Cert for ip range?
Mark Moseley
moseleymark at gmail.com
Wed Nov 27 21:28:34 EET 2019
On Tue, Nov 26, 2019 at 11:22 PM Aki Tuomi via dovecot <dovecot at dovecot.org>
wrote:
>
> On 21.11.2019 23.57, Marc Roos via dovecot wrote:
> > Is it possible to configure a network for a cert instead of an ip?
> >
> > Something like this:
> >
> > local 192.0.2.0 {
> > ssl_cert = </etc/ssl/dovecot/imap-02.example.com.cert.pem
> > ssl_key = </etc/ssl/dovecot/imap-02.example.com.key.pem
> > }
> >
> > Or
> >
> > local 192.0.2.0/24 {
> > ssl_cert = </etc/ssl/dovecot/imap-02.example.com.cert.pem
> > ssl_key = </etc/ssl/dovecot/imap-02.example.com.key.pem
> > }
> >
> > https://wiki.dovecot.org/SSL/DovecotConfiguration
> >
> >
> >
>
> Local part supports that.
>
> Aki
>
On the same topic (though I can start a new thread if preferable), it
doesn't appear that you can use wildcards/patterns in the 'local' name,
unless I'm missing something--which is quite likely.
If it's not possible currently, can I suggest adding that as a feature?

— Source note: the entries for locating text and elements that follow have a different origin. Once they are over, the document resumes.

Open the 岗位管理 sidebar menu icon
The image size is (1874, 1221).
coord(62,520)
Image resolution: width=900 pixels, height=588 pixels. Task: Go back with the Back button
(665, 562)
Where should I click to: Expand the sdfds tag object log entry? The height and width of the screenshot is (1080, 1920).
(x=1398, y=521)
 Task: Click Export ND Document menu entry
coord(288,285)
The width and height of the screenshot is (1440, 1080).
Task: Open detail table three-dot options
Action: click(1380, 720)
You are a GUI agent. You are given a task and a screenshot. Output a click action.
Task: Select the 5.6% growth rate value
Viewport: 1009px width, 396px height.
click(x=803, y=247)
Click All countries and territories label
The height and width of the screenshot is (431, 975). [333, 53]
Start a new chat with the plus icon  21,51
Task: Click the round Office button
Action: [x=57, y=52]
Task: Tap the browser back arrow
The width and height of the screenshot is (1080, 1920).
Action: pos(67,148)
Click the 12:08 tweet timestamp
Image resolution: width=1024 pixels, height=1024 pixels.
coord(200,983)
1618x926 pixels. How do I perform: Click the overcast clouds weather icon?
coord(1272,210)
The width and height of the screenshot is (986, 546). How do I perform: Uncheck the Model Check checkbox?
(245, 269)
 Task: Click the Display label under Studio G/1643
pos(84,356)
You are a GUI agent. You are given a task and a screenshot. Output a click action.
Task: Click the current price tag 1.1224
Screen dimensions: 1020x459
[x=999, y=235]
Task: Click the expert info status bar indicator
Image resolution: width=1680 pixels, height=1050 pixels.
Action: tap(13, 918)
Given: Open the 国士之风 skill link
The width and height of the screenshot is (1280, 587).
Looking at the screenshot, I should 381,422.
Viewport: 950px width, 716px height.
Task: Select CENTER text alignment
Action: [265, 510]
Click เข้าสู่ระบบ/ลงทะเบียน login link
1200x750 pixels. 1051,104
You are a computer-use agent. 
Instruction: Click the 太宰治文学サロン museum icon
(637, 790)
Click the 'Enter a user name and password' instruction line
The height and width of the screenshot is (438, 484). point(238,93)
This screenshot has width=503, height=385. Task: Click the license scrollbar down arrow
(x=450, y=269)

That is, instead of having to list out all the various SNI hostnames that a
cert should be used for (e.g. "local pop3.example.com imap.example.com
pops.example.com pop.example.com .... {" -- and on and on), it'd be handy
to be able to just say "local *.example.com {" and call it a day. I imagine
there'd be a bit of a slowdown, since you'd have to loop through patterns
on each connection (instead of what I assume is a hash lookup), esp for
people with significant amounts of 'local's.